In the data below, find the line that contains "The image size" and the line that contains "Task: Open the Contact Us menu". Copy both, plus every line between them, exactly.

- DATA SUPPLIED
•••

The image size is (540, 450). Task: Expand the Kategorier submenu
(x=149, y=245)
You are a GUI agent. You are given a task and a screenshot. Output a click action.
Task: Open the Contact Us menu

•••

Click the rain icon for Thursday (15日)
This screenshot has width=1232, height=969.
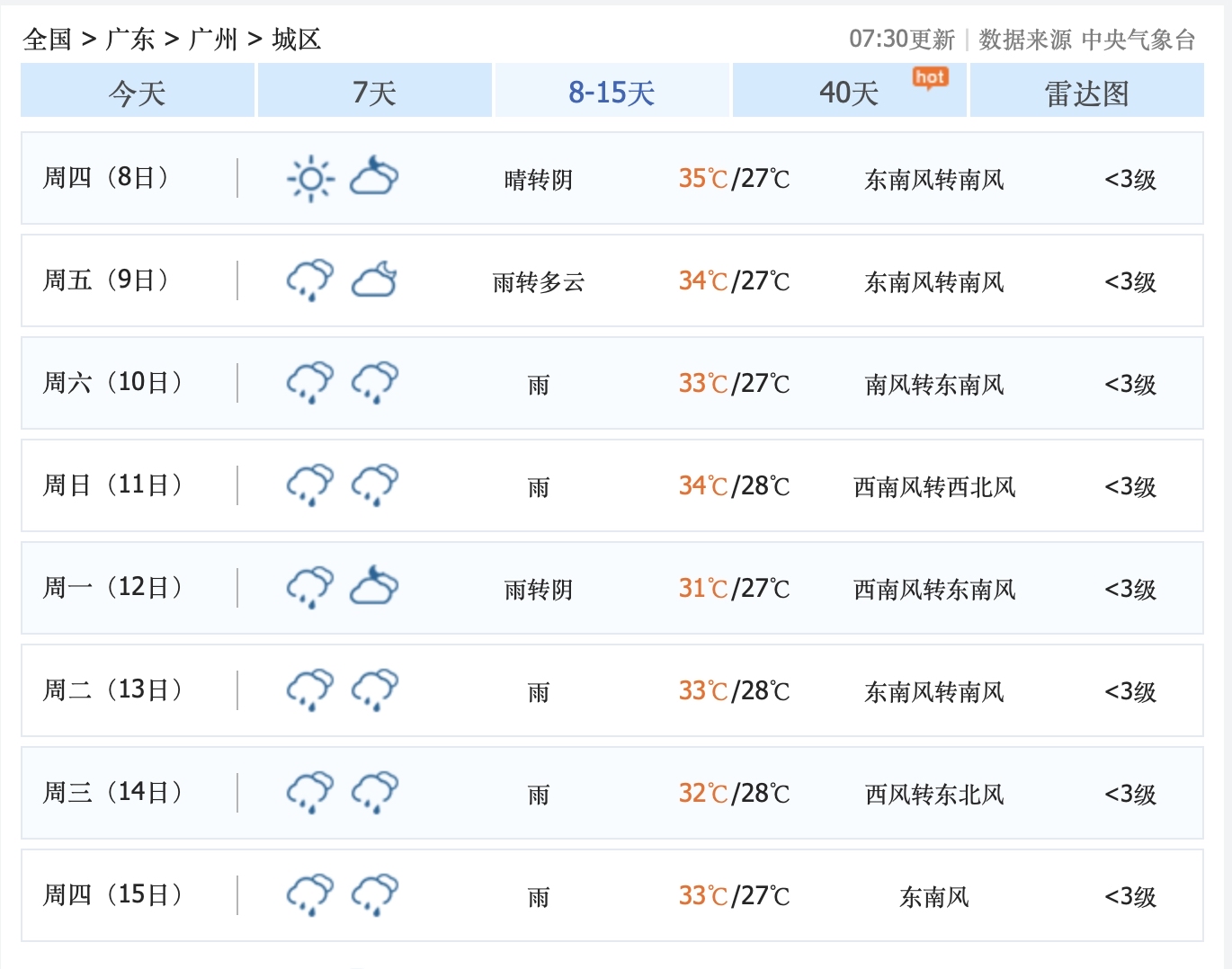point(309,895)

•••

- RESULT OF THE TASK
The image size is (540, 450). Task: Expand the Kategorier submenu
(x=149, y=245)
You are a GUI agent. You are given a task and a screenshot. Output a click action.
Task: Open the Contact Us menu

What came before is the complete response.